Among the more notable characters on the Boston jazz scene at mid-century was Father Norman J. O’Connor, the “Jazz Priest,” who doubled as a Catholic priest and a nationally recognized authority on jazz. He saw no contradiction between the two, and people generally agreed with him. “Most people accept you in the role you’re doing: as a speaker on a subject they’re interested in,” he told Down Beat, who put him on the cover of the November 14, 1957 issue.
Norman James O’Connor was born in Detroit on November 20, 1921. His mother insisted he study either piano or violin, and Norman took up the piano, which he regretfully gave up when he had no time to practice in college. O’Connor could not remember a time when he wasn’t listening to and studying jazz.
O’Connor was ordained a priest in the Paulist order in 1948 and arrived in Boston in 1951. He served for ten years as chaplain of the Newman Club at Boston University, where he also taught history and philosophy. (“Students are a delightful, wonderful group of people,” he later told the New York Sunday News. “They have enthusiasm and they are willing to fight for the future.”) His days were busy, but he made time to indulge his passion for jazz at Storyville.
O’Connor was involved in the jazz community on multiple fronts. He hosted two weekly radio programs on WBUR-FM, wrote a biweekly column in the Boston Sunday Globe, contributed articles to the national jazz press, and penned numerous LP liner notes. He was in demand as an emcee and panelist. In 1957, he broke new ground with his weekly jazz program on WGBH-TV.
With his deep knowledge of jazz, and a warm personality that put people at ease, O’Connor became the musicians’ friend and confidant. He counseled many in the jazz world, and discretely helped them solve their financial, medical and legal problems.
Finally, O’Connor was a respected spokesman for jazz. He became a member of the Newport Jazz Festival’s board of directors in 1954, and often represented it in public. It was still a time when some considered jazz to be the devil’s music, and O’Connor, with his collar and his calm manner, always brought dignity to any proceedings.
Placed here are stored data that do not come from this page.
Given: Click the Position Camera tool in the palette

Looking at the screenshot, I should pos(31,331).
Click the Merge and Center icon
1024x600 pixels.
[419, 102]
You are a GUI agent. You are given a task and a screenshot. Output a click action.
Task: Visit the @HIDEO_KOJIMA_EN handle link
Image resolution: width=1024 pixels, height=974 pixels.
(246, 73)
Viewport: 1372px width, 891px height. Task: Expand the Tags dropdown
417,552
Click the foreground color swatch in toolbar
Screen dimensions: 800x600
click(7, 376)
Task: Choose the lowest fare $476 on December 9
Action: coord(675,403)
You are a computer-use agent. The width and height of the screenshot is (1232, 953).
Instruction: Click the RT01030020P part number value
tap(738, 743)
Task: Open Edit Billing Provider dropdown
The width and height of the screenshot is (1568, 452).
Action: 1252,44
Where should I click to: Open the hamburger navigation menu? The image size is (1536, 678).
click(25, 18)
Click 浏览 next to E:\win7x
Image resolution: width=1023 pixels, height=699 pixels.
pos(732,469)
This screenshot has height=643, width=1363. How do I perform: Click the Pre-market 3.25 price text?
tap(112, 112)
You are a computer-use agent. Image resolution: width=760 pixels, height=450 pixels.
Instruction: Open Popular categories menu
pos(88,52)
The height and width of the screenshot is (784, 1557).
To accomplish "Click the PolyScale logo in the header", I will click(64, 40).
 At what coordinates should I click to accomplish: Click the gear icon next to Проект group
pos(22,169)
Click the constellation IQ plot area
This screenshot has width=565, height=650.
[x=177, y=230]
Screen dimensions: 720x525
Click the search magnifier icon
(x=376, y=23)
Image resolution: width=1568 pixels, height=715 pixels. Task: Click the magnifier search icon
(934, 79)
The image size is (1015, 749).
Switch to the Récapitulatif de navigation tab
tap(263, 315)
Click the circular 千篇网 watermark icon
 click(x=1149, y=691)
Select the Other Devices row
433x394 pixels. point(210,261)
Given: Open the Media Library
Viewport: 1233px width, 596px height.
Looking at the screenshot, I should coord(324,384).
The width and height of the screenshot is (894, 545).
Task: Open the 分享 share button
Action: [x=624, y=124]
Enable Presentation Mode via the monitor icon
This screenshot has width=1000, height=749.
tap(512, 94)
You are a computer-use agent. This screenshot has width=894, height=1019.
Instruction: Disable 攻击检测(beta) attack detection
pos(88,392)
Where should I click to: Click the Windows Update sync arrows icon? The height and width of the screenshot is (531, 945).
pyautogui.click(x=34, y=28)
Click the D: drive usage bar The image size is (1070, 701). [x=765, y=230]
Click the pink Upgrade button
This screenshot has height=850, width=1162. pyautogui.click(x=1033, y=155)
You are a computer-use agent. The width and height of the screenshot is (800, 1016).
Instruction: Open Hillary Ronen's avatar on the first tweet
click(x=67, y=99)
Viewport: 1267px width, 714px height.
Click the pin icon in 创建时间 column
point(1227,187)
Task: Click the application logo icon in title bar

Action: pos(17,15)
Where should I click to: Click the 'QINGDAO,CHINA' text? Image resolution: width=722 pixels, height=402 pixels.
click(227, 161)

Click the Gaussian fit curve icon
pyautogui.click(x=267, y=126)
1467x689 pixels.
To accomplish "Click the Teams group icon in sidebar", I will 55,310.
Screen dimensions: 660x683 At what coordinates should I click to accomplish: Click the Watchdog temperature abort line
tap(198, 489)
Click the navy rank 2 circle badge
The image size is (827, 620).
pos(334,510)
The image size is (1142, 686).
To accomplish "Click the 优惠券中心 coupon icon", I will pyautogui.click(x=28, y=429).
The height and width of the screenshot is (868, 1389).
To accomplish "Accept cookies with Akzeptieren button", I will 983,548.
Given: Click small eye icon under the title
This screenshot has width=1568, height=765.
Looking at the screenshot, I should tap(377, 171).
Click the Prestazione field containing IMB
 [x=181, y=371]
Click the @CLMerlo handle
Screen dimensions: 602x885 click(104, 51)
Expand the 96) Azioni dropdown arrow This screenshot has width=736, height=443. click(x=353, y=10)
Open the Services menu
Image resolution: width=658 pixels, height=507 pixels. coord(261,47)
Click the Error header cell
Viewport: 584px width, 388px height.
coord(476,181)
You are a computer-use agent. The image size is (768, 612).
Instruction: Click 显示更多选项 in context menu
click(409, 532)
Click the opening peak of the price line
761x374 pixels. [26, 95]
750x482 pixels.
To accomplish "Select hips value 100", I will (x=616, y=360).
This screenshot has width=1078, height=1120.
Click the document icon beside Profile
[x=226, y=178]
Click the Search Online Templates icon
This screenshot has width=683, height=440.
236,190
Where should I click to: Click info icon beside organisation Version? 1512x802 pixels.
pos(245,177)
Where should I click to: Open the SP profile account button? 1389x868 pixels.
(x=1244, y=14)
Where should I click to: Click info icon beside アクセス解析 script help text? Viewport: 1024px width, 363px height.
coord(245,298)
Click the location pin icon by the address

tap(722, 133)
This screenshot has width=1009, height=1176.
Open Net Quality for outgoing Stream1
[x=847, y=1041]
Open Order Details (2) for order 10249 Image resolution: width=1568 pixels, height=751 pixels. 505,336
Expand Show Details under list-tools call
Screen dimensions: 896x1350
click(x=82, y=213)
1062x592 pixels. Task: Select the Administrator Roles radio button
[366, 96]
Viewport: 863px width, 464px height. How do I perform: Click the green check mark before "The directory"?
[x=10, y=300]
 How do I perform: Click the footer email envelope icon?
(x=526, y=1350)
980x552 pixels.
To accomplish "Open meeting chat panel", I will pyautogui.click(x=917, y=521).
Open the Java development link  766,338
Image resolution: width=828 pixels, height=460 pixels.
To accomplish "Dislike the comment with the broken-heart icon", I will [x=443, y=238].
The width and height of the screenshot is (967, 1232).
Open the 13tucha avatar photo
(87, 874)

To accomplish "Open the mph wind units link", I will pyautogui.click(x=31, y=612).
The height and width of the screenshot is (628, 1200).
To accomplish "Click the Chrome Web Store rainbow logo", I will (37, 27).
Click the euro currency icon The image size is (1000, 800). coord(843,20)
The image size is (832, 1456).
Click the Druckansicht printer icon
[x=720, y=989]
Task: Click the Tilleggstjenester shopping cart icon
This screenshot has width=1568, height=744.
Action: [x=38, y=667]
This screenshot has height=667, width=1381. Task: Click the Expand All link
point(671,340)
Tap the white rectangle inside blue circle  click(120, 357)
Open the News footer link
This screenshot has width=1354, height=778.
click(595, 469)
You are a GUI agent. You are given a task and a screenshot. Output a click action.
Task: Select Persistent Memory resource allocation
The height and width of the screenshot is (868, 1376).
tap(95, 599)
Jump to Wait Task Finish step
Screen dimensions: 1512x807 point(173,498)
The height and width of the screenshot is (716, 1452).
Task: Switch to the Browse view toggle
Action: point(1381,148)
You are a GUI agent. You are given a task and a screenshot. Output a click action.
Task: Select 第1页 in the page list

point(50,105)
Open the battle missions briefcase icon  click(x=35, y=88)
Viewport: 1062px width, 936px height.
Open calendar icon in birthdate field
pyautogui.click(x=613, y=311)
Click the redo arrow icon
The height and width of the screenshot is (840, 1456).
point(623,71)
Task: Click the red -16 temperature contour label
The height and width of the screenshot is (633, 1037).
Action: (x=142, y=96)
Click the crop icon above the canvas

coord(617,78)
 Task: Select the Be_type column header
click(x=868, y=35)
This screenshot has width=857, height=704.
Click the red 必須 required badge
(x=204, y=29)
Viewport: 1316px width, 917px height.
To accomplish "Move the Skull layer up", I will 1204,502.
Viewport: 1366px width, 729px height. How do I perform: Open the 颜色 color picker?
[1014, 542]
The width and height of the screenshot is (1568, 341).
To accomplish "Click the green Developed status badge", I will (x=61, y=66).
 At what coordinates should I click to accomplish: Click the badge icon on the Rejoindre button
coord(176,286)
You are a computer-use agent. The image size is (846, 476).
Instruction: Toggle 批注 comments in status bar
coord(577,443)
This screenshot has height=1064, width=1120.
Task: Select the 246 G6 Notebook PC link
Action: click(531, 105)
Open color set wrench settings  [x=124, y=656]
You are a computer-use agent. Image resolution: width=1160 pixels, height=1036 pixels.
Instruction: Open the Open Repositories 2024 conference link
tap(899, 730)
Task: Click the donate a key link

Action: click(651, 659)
In 1962, O’Connor was transferred to a position in New York City. Boston sorely missed his energy, commitment, and stature.
O’Connor remained active in New York, first with Two Worlds of Jazz, a program on WINS-AM with Reverend John Gensel, and then with a syndicated program on WRVR-FM (WCRB carried it in Boston). He also hosted Dial M for Music, a weekly show on WCBS-TV. He was a strong advocate for expanding jazz’s role in the church.
Father O’Connor’s jazz activity diminished in later decades, and he retired from church administration in 2002. He died of a heart attack the following year.
Incidentally, the title of this post is drawn from a July 15, 1967 article in Saturday Review by Helen Dance, “Has Jazz a Place in the Church.” The O’Connor quote is a response to the old notion that enjoying music in church is somehow incompatible with worship. O’Connor only had to point to the black churches for examples of rhythm serving “to good purpose.”